TÂCHE COURTE A →
Donnez sous forme de liste numérotée, sans les lignes vides, la partie des lignes de données ci-dessous qui s'ouvre avec la ligne contenant "This screenshot has height=1042, width=858." et va jusqu'à la fin de ces lignes de données, bornes comprises. Laissez les images hors de la réponse, s'il vous plaît.

TEXTE CITÉ →
Un soir en rentrant, il cria. Rien de plus qu’hier, rien de moins. Il faisait payer à la pauvre bougresse ses déboires d’artiste.

Elle passa dans la cuisine et s’égorgea. Depuis il se frappe la poitrine. Elle avait pu l’entendre crier vingt ans, pas vingt et un. Elle n’en avait plus la force.

Mais cette femme est morte
par bêtise, par faiblesse de vaincue, timidité congénitale. Si au lieu de faire un bourreau de son mari en l’endurant, elle s’était dressée à temps, aux premiers jours du mariage où il cria, si elle avait dit : « Tais-toi ou je m’en vais », ou même ce soir si elle avait dit : « Tais-toi ou je me tue » il était bon, il se serait calmé et elle lui aurait rendu un grand service. Elle l’avait laissé devenir le maniaque du cri. Apprenons la parole répressive[1].

Nos hommes restent peu ou prou nos nourrissons. Peu d’entre eux sont vivables sans être modelés ; mais nous le leur devons et les passives ne méritent pas de vivre[2].

  1. Voir l’exemple complet dans L’Art de joie par Aurel.
  2. Il faut à la femme une combativité forcenée pour sauver seulement la vie.

TÂCHE COURTE B →
Recopiez à l'identique l'intégralité du texte cité ci-dessus.

DONNÉES FOURNIES →
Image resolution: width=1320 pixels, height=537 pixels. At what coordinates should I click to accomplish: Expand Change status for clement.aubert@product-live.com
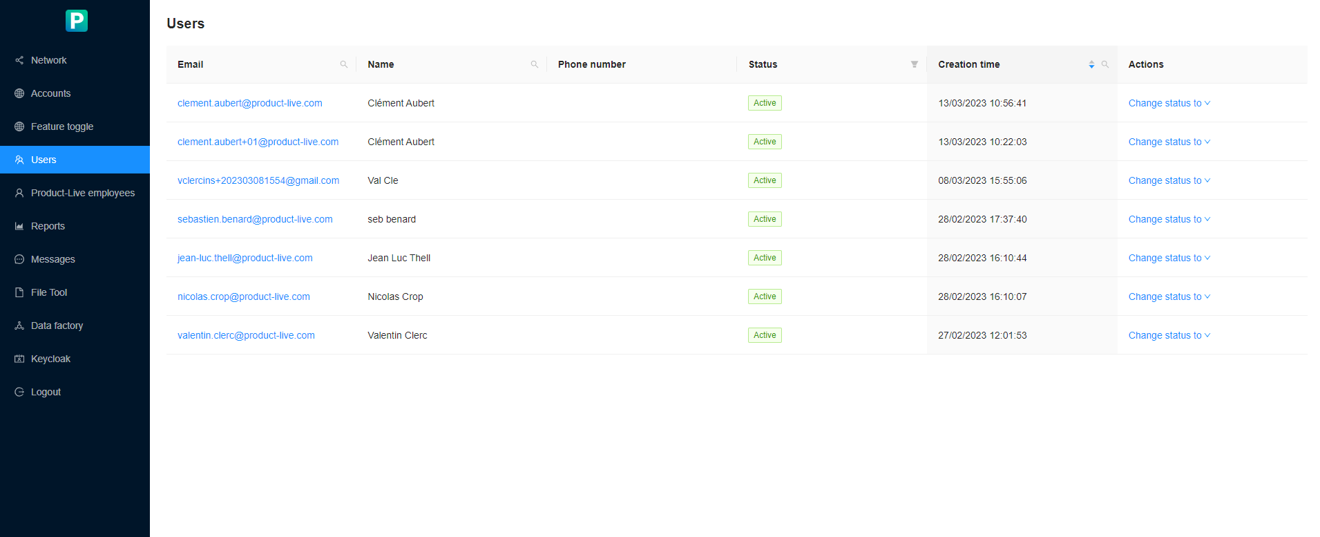(1169, 103)
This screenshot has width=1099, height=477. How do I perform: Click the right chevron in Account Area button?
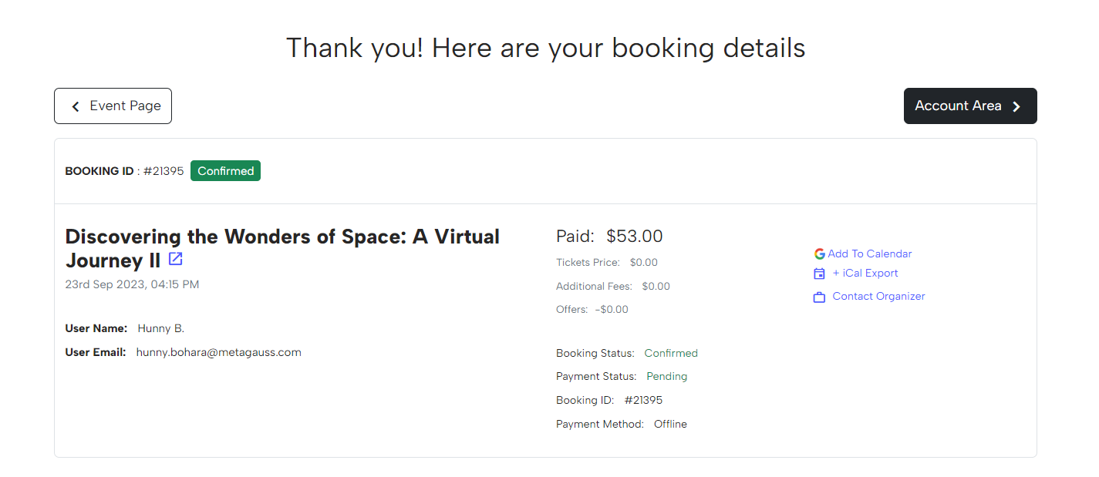[x=1016, y=106]
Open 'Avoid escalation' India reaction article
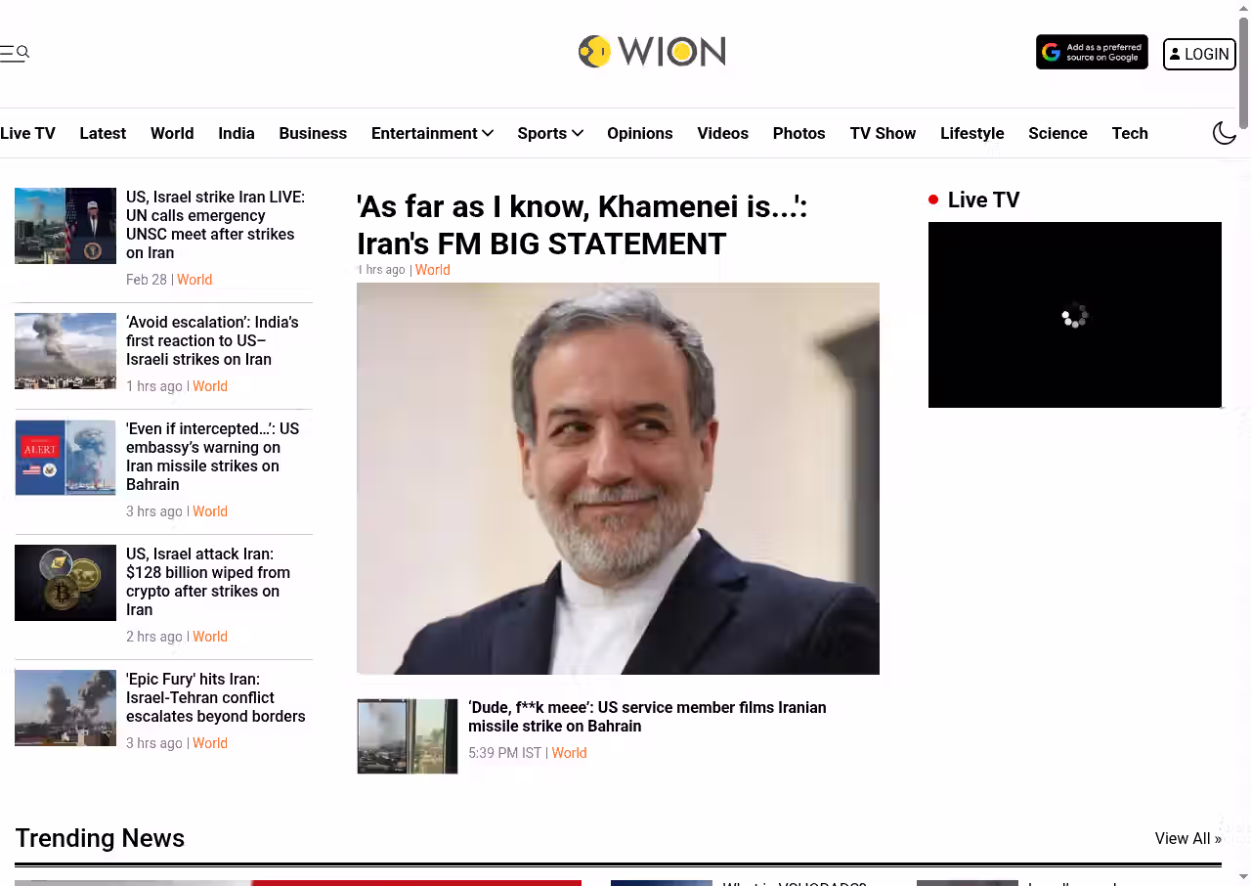 tap(212, 340)
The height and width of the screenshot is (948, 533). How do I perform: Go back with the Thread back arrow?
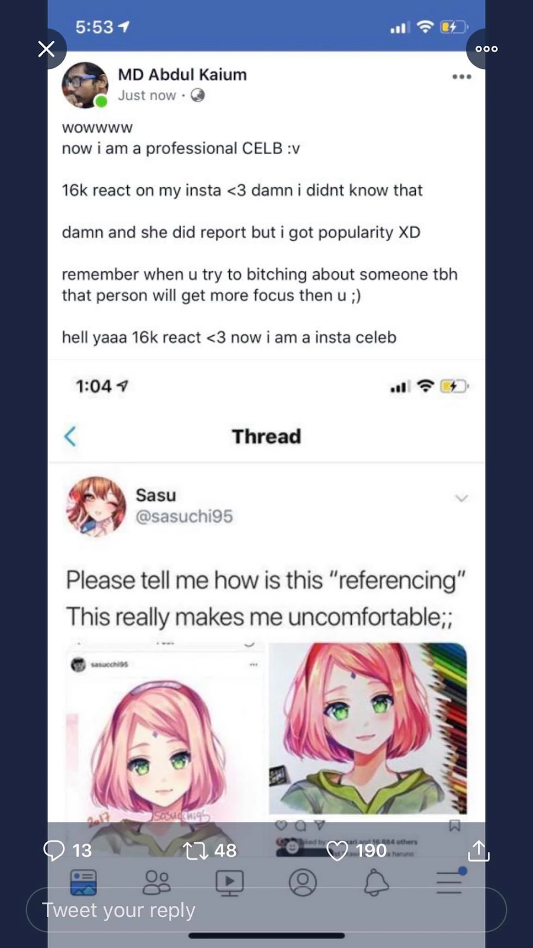pos(70,436)
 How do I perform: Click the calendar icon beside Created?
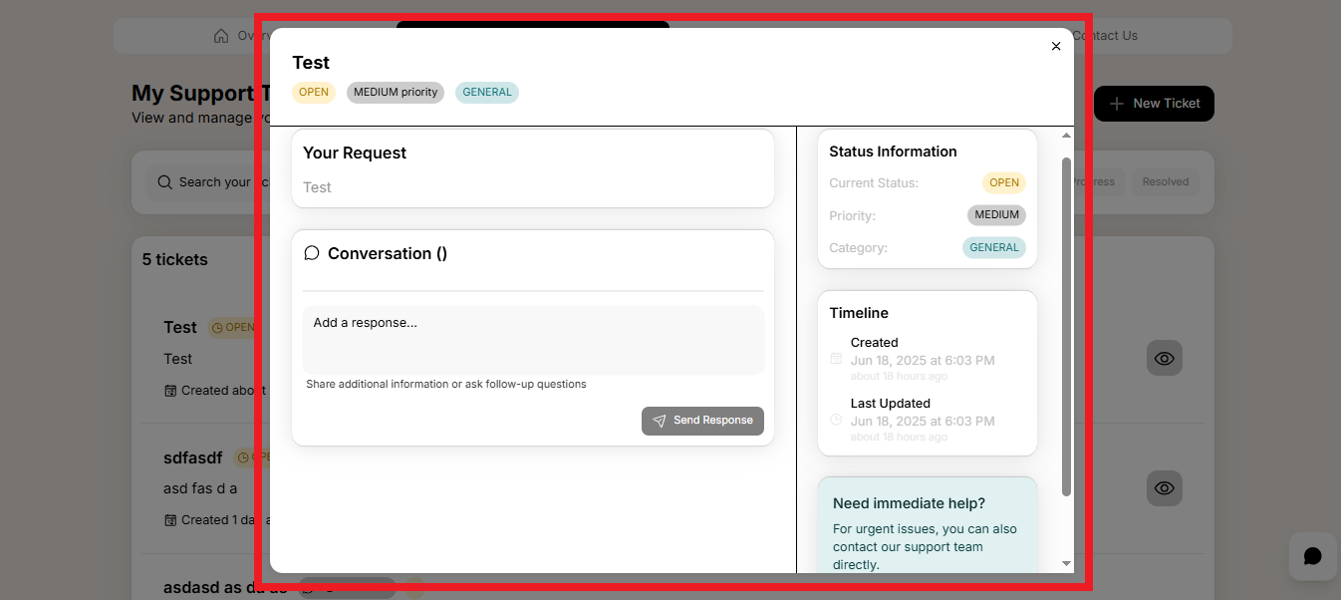(836, 359)
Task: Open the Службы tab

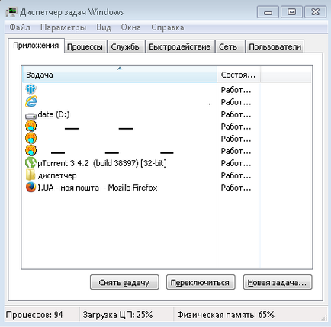Action: coord(126,46)
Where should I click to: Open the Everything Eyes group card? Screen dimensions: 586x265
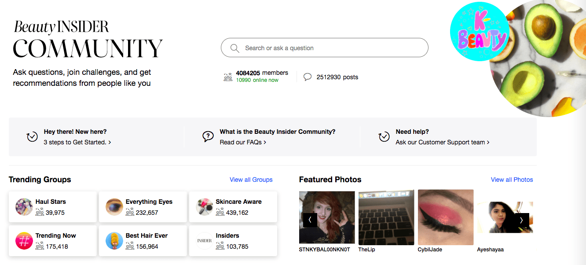pyautogui.click(x=143, y=207)
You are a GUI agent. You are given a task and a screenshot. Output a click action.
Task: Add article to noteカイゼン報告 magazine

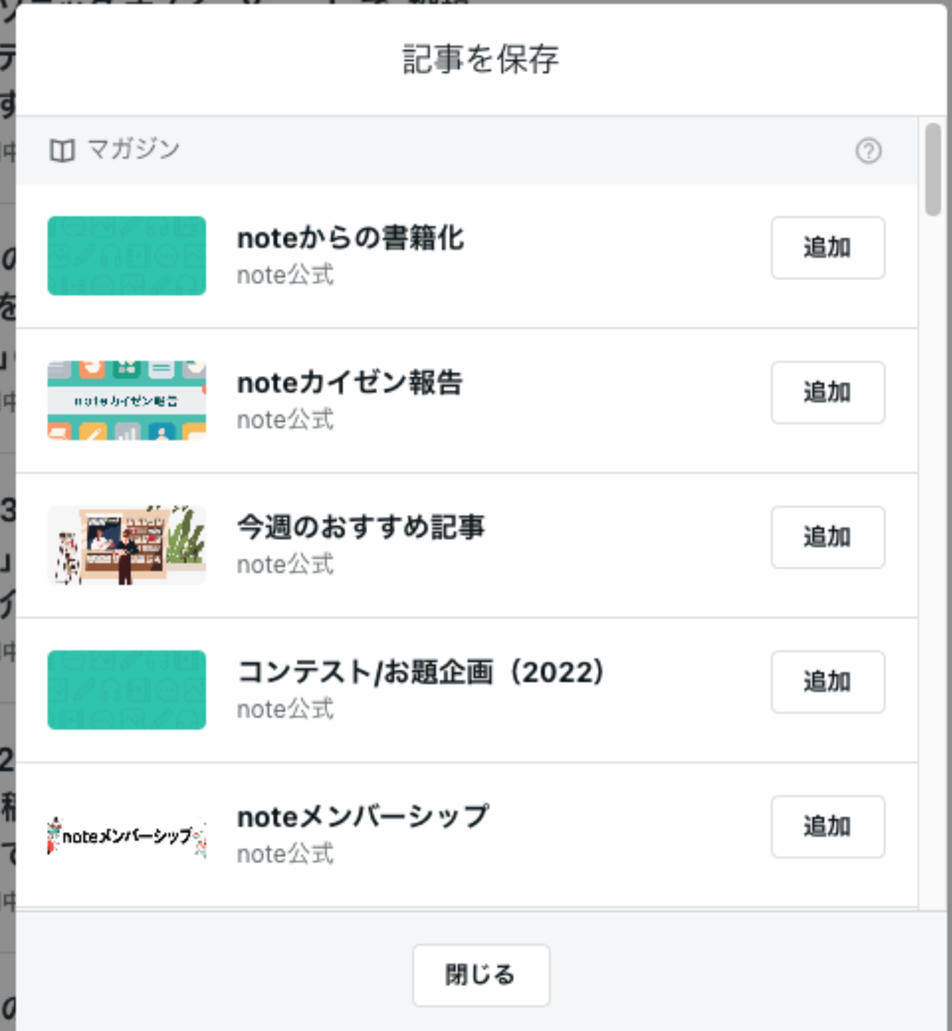tap(827, 393)
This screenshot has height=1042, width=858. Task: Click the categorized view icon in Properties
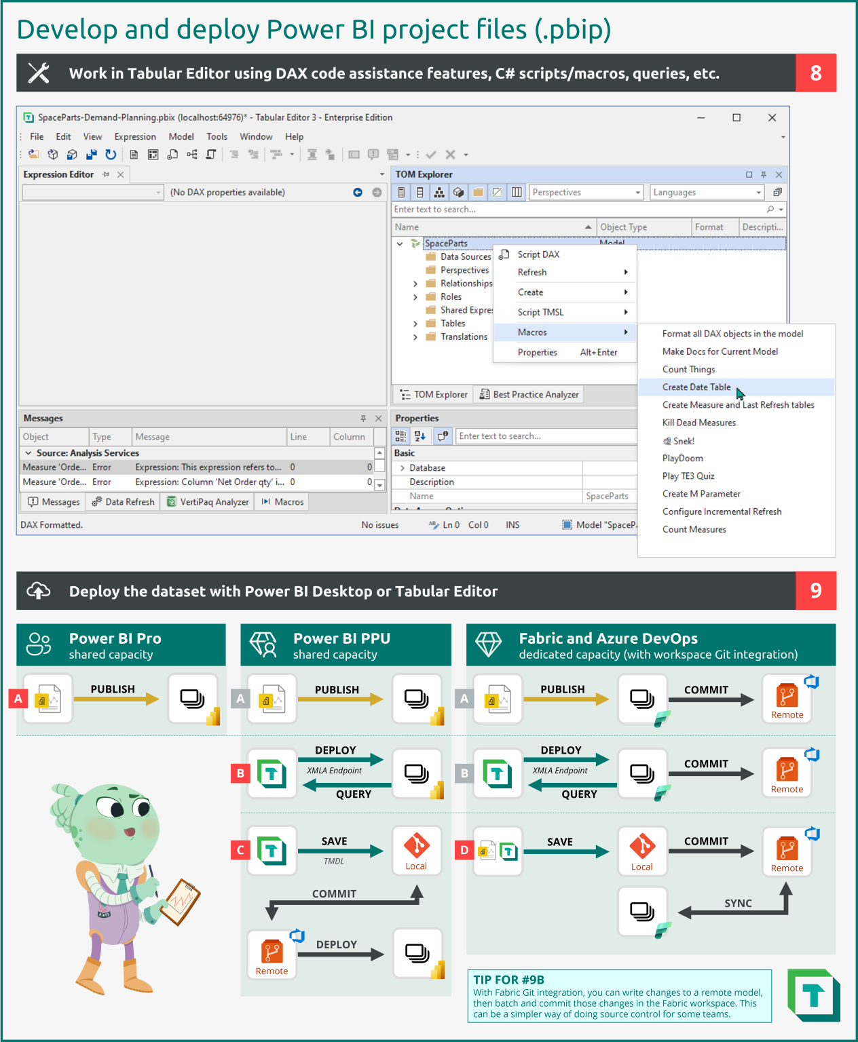[x=400, y=436]
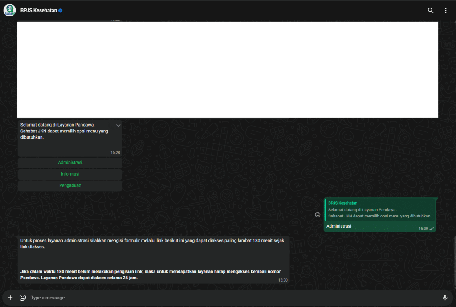Click the BPJS Kesehatan contact name header

pyautogui.click(x=38, y=11)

BONNE RÉPONSE A →
1. This screenshot has height=1042, width=858. Task: Click the categorized view icon in Properties
2. [x=400, y=436]
3. Click the BPJS Kesehatan contact name header
4. pyautogui.click(x=38, y=11)

BONNE RÉPONSE B →
Un soir en rentrant, il cria. Rien de plus qu’hier, rien de moins. Il faisait payer à la pauvre bougresse ses déboires d’artiste.

Elle passa dans la cuisine et s’égorgea. Depuis il se frappe la poitrine. Elle avait pu l’entendre crier vingt ans, pas vingt et un. Elle n’en avait plus la force.

Mais cette femme est morte
par bêtise, par faiblesse de vaincue, timidité congénitale. Si au lieu de faire un bourreau de son mari en l’endurant, elle s’était dressée à temps, aux premiers jours du mariage où il cria, si elle avait dit : « Tais-toi ou je m’en vais », ou même ce soir si elle avait dit : « Tais-toi ou je me tue » il était bon, il se serait calmé et elle lui aurait rendu un grand service. Elle l’avait laissé devenir le maniaque du cri. Apprenons la parole répressive[1].

Nos hommes restent peu ou prou nos nourrissons. Peu d’entre eux sont vivables sans être modelés ; mais nous le leur devons et les passives ne méritent pas de vivre[2].

  1. Voir l’exemple complet dans L’Art de joie par Aurel.
  2. Il faut à la femme une combativité forcenée pour sauver seulement la vie.